The aim is not to re-begin a country, to propose a facetious remake, to fraudulently reinvent its original language, nor to rerun its history. It is not a case of rehabilitating it, in short (that country or any other for that matter), but of accepting that it will only open up provided one pursues its exhaustion. To exhaust the question of identity (national, individual), to expose it as an aphasic site, without vocation; that is the wager taken up here.
Notes:
1 In several of his films, such as Culloden (1964), Edvard Munch (1976), and La Commune (2000), Watkins more or less abruptly introduces filmed interview situations, with the microphone held out to the interviewees, according to the codes of live reporting.
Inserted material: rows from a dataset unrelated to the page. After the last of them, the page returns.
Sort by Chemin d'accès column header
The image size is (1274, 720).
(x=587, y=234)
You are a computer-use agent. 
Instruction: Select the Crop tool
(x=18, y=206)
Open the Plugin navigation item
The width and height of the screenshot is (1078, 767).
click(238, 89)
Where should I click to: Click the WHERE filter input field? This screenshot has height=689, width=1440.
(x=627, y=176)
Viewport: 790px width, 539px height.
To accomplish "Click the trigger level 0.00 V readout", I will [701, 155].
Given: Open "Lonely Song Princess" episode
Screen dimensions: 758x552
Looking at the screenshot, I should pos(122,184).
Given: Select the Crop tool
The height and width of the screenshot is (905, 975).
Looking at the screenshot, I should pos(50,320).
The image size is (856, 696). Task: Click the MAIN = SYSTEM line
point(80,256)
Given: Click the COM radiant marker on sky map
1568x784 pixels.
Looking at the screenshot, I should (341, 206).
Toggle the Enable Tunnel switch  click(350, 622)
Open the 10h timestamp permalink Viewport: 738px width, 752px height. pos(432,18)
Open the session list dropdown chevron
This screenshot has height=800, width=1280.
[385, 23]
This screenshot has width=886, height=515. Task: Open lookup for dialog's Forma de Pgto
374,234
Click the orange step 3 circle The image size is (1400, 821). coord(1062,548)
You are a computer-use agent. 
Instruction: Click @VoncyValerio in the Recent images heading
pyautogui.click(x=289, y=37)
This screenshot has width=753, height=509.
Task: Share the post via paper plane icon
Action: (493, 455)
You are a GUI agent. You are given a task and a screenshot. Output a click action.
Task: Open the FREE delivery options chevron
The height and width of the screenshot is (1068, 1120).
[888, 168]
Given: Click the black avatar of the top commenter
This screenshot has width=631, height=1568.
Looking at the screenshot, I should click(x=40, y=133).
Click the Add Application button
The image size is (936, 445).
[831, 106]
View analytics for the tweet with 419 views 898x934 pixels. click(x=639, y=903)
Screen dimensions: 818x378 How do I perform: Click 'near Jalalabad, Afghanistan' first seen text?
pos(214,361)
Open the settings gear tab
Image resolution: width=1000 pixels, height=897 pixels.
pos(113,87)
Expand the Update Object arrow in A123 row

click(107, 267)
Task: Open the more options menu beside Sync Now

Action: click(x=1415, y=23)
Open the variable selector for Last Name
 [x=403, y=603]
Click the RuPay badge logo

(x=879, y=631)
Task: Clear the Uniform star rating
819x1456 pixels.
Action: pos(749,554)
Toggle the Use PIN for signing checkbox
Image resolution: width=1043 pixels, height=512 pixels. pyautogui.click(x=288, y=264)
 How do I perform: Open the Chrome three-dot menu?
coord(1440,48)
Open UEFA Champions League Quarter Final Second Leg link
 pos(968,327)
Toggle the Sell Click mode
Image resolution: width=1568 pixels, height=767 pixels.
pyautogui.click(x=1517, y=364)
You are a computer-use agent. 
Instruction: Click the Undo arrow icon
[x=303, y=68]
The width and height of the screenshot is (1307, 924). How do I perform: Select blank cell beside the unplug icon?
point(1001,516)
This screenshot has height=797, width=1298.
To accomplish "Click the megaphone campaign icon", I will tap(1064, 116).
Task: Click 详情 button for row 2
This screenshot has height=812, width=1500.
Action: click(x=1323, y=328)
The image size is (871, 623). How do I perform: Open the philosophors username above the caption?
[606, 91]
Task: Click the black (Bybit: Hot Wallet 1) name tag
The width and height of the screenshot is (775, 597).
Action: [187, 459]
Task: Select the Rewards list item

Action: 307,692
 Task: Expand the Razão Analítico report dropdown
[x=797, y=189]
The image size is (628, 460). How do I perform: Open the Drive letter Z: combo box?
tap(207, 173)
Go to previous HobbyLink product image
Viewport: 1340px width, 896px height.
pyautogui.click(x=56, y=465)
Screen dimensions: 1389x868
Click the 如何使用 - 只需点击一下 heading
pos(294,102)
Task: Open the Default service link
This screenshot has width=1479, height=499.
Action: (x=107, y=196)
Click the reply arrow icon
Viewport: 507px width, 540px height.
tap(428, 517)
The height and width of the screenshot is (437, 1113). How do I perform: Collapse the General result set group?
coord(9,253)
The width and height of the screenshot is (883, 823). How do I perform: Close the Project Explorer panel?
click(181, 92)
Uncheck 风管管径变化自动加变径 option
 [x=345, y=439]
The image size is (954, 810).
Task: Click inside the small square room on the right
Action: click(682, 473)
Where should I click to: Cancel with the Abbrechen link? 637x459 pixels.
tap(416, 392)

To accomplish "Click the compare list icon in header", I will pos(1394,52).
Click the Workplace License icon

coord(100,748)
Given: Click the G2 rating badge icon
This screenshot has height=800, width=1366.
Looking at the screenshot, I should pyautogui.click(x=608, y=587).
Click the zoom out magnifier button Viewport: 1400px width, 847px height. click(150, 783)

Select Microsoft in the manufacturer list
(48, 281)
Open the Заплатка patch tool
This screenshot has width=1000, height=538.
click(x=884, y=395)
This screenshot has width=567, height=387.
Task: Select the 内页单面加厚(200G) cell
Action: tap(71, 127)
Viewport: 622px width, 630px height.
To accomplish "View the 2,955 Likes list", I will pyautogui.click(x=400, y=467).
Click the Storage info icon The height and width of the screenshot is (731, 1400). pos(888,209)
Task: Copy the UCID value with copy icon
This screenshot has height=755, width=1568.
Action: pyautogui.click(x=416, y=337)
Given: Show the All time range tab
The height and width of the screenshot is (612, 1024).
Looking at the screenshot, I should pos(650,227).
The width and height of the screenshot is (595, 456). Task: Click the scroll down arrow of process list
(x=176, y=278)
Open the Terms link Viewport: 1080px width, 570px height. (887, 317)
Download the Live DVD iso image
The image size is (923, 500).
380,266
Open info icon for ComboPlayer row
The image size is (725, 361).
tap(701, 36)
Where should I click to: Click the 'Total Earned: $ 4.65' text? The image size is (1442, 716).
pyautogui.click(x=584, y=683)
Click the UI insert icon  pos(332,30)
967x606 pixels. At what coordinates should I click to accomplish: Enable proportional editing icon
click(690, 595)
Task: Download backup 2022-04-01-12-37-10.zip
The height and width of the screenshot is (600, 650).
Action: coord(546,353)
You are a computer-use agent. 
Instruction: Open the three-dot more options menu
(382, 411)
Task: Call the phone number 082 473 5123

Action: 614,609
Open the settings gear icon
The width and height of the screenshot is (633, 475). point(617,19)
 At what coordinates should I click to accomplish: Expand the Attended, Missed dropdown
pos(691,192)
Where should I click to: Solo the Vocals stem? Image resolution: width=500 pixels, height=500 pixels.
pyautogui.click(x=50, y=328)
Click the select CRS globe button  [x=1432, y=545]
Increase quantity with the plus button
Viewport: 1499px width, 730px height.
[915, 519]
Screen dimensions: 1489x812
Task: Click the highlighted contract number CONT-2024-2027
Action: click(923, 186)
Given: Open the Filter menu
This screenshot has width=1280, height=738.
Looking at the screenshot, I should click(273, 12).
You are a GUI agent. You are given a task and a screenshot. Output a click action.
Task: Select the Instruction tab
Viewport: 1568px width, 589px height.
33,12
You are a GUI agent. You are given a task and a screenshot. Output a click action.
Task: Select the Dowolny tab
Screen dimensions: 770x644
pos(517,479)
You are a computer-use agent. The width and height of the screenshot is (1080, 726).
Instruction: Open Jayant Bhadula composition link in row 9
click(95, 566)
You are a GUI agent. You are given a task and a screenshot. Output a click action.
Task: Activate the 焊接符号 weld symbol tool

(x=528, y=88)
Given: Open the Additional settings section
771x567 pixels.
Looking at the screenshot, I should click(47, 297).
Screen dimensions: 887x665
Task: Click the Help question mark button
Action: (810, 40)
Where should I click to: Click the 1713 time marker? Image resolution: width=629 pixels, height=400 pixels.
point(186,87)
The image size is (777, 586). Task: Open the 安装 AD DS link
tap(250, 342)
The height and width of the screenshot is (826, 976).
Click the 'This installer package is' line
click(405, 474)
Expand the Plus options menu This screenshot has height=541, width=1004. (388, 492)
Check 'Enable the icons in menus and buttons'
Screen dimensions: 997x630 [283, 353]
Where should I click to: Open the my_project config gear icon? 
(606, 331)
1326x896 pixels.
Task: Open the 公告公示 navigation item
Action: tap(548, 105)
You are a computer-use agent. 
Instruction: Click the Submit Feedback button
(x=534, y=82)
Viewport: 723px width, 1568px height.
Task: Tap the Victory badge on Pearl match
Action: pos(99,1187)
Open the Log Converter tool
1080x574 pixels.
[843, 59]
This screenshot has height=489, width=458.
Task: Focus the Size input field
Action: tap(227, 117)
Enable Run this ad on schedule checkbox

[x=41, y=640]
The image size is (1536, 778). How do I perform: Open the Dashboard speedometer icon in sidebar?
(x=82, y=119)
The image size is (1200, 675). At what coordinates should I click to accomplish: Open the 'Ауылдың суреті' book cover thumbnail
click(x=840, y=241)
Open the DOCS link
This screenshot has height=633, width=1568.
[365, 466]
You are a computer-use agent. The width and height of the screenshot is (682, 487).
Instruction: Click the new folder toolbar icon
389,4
These flagrently anachronistic moments clearly proclaim a dual virtue. On the one hand, they break with the fraudulent naturalism of costume drama to reveal and accentuate the projet’s inherent discourse: the proximity with the present. On the other, they operate a critique, or even a self- critique, of this very act and replace the alleged objectivity of a media that is intrinsically bound up with the political machine. We shall not insist here on the political and artistic naivity that turns these acts into additional fodder for the machinery of a belief that never exceeds its initial framework. Combatting television (even if it is a valid combat) by rolling out its rhetoric has only ever ultimately resulted in confirming it.
2 In one interview, Narkevicius testifies to Jonas Mekas’ importance. He nonetheless specifies that his interest in this work is related more to the figure of the artist and to a vague, indescribable sentiment, than to a given technical aspect of Mekas’ cinema.